Accordingly, Peeler has not established that confidential information was shared. See Euresti, 903 S.W.2d at 132 (Affidavit failed to "reveal with any specificity the confidences [Kelly] claims were revealed to her co-defendants."). Because Peeler has not met his burden of establishing that Baylor's counsel had access to any confidential information to which the joint defense privilege applies, the trial court did not abuse its discretion by denying his motion to disqualify Baylor's counsel. We deny issue one.
SUMMARY JUDGMENT
In issue two, Peeler challenges the trial court's decision to grant Baylor's traditional and no-evidence motions for summary judgment.

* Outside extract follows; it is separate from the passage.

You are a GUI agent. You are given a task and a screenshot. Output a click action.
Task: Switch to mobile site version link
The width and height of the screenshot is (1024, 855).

When there are multiple grounds for summary judgment and the order does not specify the ground on which the summary judgment was rendered, an appellant must negate all grounds on appeal. Collins v. City of Corpus Christi, 188 S.W.3d 415, 423 (Tex. App.-Corpus Christi 2006, no pet.) (citing State Farm Fire Cas. Co. v. S. S., 858 S.W.2d 374, 381 (Tex. 1993)). If the appellant fails to negate each ground on which the judgment may have been rendered, we must uphold the summary judgment. Id.
In its no-evidence motion, Baylor argued that there was no evidence of damages, falsity, malice, or pecuniary harm, and in its traditional motion challenged Peeler's ability to establish defamation, and asserted the substantial truth defense, wire service defense, and collateral estoppel. Peeler does not challenge that Baylor proved its wire service and collateral estoppel defenses. The trial court's order does not indicate on which grounds summary judgment was granted. Because Peeler failed to challenge each ground on which the trial court may have rendered judgment, we overrule issue two.
The trial court's judgment is affirmed.